◆ **EXERCISE INPUT**:
Start of Block

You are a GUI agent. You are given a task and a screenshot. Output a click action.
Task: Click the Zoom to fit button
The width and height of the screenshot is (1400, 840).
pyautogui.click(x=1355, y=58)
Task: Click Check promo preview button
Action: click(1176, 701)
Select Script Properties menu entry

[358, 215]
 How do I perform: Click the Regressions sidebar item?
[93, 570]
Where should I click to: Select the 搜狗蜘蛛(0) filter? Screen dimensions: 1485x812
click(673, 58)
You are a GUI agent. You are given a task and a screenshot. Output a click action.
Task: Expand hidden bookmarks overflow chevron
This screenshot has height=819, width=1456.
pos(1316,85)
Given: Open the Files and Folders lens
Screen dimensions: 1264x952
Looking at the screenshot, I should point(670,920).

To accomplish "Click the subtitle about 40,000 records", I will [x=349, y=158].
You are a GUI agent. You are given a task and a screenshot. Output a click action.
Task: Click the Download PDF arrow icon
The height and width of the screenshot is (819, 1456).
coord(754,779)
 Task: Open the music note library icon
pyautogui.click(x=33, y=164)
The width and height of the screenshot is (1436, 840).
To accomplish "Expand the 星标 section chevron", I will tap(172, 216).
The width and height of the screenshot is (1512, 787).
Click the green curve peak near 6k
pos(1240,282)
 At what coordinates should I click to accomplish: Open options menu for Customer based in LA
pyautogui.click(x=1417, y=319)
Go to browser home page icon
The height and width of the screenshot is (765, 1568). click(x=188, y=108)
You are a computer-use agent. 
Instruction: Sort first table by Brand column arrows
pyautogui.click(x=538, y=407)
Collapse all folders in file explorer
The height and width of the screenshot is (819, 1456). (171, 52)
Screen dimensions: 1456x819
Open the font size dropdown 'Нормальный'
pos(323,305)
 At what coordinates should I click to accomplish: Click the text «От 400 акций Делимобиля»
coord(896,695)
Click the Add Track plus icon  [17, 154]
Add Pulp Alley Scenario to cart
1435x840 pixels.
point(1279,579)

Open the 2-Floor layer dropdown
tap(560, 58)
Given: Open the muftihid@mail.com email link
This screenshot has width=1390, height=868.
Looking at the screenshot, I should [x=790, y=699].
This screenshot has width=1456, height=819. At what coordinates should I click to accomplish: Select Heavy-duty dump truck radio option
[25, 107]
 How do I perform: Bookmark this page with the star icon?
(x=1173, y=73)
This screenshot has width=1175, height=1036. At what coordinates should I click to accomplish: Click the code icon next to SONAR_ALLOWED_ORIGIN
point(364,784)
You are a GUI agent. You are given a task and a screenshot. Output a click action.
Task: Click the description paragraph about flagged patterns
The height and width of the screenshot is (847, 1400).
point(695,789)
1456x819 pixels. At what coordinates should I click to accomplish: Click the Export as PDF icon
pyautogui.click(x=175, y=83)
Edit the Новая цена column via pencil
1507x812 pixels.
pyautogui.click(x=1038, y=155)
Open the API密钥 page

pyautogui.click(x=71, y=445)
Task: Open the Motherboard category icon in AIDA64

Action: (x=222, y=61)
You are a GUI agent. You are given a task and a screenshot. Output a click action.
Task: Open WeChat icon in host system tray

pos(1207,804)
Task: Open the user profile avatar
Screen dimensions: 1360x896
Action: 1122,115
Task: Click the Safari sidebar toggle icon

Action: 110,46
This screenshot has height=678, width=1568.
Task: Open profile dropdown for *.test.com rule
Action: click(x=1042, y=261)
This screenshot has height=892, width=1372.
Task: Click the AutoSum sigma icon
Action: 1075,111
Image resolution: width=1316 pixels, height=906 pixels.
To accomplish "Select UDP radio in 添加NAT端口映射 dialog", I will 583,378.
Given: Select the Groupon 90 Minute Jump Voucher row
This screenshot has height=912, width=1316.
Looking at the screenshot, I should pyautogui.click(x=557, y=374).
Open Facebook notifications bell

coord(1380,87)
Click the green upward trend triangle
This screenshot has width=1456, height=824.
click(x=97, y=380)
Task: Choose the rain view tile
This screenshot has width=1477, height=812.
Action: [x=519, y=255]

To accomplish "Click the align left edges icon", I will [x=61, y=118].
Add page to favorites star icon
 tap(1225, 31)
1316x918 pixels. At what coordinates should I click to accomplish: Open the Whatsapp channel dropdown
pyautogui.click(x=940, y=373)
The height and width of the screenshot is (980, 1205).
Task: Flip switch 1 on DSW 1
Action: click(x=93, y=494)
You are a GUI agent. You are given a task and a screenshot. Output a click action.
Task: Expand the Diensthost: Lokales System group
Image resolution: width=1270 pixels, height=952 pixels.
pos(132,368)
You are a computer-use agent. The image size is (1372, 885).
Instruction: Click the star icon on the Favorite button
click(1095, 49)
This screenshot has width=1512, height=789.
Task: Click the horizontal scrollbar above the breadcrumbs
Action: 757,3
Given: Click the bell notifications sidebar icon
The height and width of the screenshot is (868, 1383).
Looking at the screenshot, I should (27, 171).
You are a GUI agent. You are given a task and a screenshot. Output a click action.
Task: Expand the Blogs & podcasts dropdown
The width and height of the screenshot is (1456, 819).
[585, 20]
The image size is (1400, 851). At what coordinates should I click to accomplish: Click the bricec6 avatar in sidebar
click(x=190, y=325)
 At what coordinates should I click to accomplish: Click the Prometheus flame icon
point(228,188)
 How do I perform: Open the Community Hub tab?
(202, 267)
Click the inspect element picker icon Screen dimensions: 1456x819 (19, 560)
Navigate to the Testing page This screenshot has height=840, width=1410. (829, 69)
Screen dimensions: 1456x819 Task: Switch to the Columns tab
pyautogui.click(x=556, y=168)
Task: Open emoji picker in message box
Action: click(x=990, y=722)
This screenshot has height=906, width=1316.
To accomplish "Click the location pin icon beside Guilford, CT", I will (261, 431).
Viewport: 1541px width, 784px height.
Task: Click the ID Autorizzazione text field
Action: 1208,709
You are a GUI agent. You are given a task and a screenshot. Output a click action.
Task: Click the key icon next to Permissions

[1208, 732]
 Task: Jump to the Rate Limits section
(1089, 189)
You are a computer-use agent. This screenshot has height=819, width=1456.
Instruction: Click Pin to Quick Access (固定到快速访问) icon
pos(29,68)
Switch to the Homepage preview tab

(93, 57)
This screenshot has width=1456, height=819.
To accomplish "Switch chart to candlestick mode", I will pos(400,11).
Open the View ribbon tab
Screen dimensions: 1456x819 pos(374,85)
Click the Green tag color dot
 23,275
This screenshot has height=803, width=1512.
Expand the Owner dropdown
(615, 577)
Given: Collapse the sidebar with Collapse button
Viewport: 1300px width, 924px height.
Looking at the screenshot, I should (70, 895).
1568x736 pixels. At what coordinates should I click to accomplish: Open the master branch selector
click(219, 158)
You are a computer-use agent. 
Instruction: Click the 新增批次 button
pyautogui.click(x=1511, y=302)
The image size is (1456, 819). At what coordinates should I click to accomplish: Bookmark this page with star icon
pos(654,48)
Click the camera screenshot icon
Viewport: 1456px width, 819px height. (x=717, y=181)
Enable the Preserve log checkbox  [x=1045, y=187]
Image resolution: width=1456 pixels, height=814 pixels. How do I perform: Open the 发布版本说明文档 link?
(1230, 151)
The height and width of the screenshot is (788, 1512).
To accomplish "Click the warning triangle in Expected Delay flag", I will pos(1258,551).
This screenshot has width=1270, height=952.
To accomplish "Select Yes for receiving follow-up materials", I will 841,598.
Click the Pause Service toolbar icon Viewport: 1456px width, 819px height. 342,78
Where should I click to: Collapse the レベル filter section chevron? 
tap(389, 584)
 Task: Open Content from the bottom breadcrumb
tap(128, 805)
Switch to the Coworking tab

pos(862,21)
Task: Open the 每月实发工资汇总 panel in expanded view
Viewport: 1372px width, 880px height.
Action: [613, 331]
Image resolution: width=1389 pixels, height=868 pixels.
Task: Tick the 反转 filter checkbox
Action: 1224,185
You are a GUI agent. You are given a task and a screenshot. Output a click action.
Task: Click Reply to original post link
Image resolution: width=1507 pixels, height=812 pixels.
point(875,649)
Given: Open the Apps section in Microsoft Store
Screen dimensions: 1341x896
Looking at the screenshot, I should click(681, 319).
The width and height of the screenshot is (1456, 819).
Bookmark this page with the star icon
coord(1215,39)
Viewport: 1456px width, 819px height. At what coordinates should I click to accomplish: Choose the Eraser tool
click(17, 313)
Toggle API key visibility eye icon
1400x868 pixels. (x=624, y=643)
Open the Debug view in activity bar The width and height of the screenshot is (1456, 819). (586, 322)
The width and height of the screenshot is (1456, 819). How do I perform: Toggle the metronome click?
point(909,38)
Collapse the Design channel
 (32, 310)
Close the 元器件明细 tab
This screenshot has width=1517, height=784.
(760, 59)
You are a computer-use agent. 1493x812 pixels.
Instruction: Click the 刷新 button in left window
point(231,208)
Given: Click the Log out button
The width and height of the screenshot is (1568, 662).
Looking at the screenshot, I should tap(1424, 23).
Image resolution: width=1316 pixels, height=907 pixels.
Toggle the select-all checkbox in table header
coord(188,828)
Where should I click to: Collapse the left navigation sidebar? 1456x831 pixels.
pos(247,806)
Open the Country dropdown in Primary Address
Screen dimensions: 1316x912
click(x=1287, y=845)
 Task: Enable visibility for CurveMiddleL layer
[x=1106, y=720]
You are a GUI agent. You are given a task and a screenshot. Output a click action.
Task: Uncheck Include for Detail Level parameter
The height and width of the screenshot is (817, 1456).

End of Block

◆ **TASK DESCRIPTION**:
Your reply is to repeat, unchanged, the lines above running from the one with "This screenshot has height=803, width=1512." up to and including the one with "This screenshot has width=1270, height=952.".

◆ **RESPONSE BOX**:
This screenshot has height=803, width=1512.
Expand the Owner dropdown
(615, 577)
Given: Collapse the sidebar with Collapse button
Viewport: 1300px width, 924px height.
Looking at the screenshot, I should (70, 895).
1568x736 pixels. At what coordinates should I click to accomplish: Open the master branch selector
click(219, 158)
You are a computer-use agent. 
Instruction: Click the 新增批次 button
pyautogui.click(x=1511, y=302)
The image size is (1456, 819). At what coordinates should I click to accomplish: Bookmark this page with star icon
pos(654,48)
Click the camera screenshot icon
Viewport: 1456px width, 819px height. (x=717, y=181)
Enable the Preserve log checkbox  [x=1045, y=187]
Image resolution: width=1456 pixels, height=814 pixels. How do I perform: Open the 发布版本说明文档 link?
(1230, 151)
The height and width of the screenshot is (788, 1512).
To accomplish "Click the warning triangle in Expected Delay flag", I will pos(1258,551).
This screenshot has width=1270, height=952.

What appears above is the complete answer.